Launch an analysis workflow on quantifications obtained with Spectronaut. Note that Spectronaut support in einprot is currently experimental - please be aware that the interface may change, and interpret results with caution.

runSpectronautAnalysis(
  templateRmd = system.file("extdata/process_basic_template.Rmd", package = "einprot"),
  outputDir = ".",
  outputBaseName = "SpectronautAnalysis",
  reportTitle = "Spectronaut LFQ data processing",
  reportAuthor = "",
  forceOverwrite = FALSE,
  experimentInfo = list(),
  species,
  spectronautFile,
  spectronautFileType,
  outLevel,
  spectronautLogFile,
  aName,
  idCol = function(df) combineIds(df, combineCols = c("PG.Genes", "PG.ProteinGroups")),
  labelCol = function(df) combineIds(df, combineCols = c("PG.Genes", "PG.ProteinGroups")),
  geneIdCol = function(df) getFirstId(df, colName = "PG.Genes"),
  proteinIdCol = "PG.ProteinGroups",
  stringIdCol = function(df) combineIds(df, combineCols = c("PG.Genes",
    "PG.ProteinGroups"), combineWhen = "missing", makeUnique = FALSE),
  extraFeatureCols = NULL,
  iColPattern = ".PG.Quantity$",
  sampleAnnot,
  includeOnlySamples = "",
  excludeSamples = "",
  minScore = 10,
  minPeptides = 2,
  imputeMethod = "MinProb",
  assaysForExport = NULL,
  addHeatmaps = TRUE,
  mergeGroups = list(),
  comparisons = list(),
  ctrlGroup = "",
  allPairwiseComparisons = TRUE,
  singleFit = TRUE,
  subtractBaseline = FALSE,
  baselineGroup = "",
  normMethod = "none",
  spikeFeatures = NULL,
  stattest = "limma",
  minNbrValidValues = 2,
  minlFC = 0,
  samSignificance = TRUE,
  nperm = 250,
  volcanoAdjPvalThr = 0.05,
  volcanoLog2FCThr = 1,
  volcanoMaxFeatures = 25,
  volcanoLabelSign = "both",
  volcanoS0 = 0.1,
  volcanoFeaturesToLabel = "",
  addInteractiveVolcanos = FALSE,
  interactiveDisplayColumns = NULL,
  interactiveGroupColumn = NULL,
  complexFDRThr = 0.1,
  maxNbrComplexesToPlot = Inf,
  seed = 42,
  includeFeatureCollections = c(),
  minSizeToKeepSet = 2,
  customComplexes = list(),
  complexSpecies = "all",
  complexDbPath = NULL,
  stringVersion = "11.5",
  stringDir = NULL,
  linkTableColumns = c(),
  customYml = NULL,
  doRender = TRUE
)

Arguments

templateRmd

Path to the template R Markdown file. Typically does not need to be modified.

outputDir

Path to a directory where all output files will be written. Will be created if it doesn't exist.

outputBaseName

Character string providing the 'base name' of the output files. All output files will start with this prefix.

reportTitle, reportAuthor

Character scalars, giving the title and author for the result report.

forceOverwrite

Logical, whether to force overwrite an existing Rmd file with the same outputBaseName in the outputDir.

experimentInfo

Named list with information about the experiment. Each entry of the list must be a scalar value.

species

Character scalar providing the species. Must be one of the supported species (see getSupportedSpecies()). Either the common or the scientific name can be used.

spectronautFile

Character string pointing to the Spectronaut Report.tsv file. File paths will be expressed in canonical form (using normalizePath()) before they are processed.

spectronautFileType

Character string indicating what type of input file spectronautFile represents. Either "pg_pivot" or "long_format".

outLevel

Character string indicating the desired output level. Currently only "pg" is supported.

spectronautLogFile

Character string pointing to the Spectronaut setup.txt log file. File paths will be expressed in canonical form (using normalizePath()) before they are processed.

aName

Character scalar indicating the column to use for the main assay.
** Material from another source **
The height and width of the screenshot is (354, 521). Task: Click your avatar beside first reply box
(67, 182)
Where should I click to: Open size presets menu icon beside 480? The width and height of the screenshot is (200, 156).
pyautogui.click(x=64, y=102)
idCol, labelCol, geneIdCol, proteinIdCol, stringIdCol

Arguments defining the feature identifiers (row names, should be unique), feature labels (for plots, can be anything), gene IDs (single gene symbols, will be matched against complexes and GO terms, can be NULL), protein IDs (UniProt IDs, will be used to create automatic URLs and match to species-specific identifiers, each entry can consist of multiple UniProt IDs separated by semicolons), and stringIdCol (single gene or protein ID, will be used to retrieve STRING networks, can be NULL). Each of these arguments can be either a character vector of column names in the input file (after application of make.names), in which case the corresponding feature ID is generated by simply concatenating the values in these columns, or a function with one input argument (a data.frame, corresponding to the annotation columns of the input file), returning a character vector corresponding to the desired feature IDs.

extraFeatureCols

Named list (or NULL) defining additional, user-specified feature annotation columns to add to the object (in addition to the ones defined by idCol, labelCol, geneIdCol, proteinIdCol and stringIdCol). Similar to these column definitions, each entry of the list must be either a character vector of column names or a function taking a data.frame as input and returning a single character column. These columns will be created after the standard columns (einprotId, einprotGene, einprotProtein, einprotLabel, IDsForSTRING), and thus these columns can be used as well to create the user-specified ones.

iColPattern

Character scalar defining a regular expression to identify sample columns (only used if spectronautFileType is "pg_pivot". Typically one of ".PG.Quantity$" or ".PG.IBAQ$".

sampleAnnot

A data.frame with at least columns named sample and group, used to explicitly specify the group assignment for each sample. It can also contain a column named batch, in which case this will be used as a covariate in the limma or proDA tests. The values in the sample column should correspond to the names of the columns of interest in the input file, after removing the iColPattern.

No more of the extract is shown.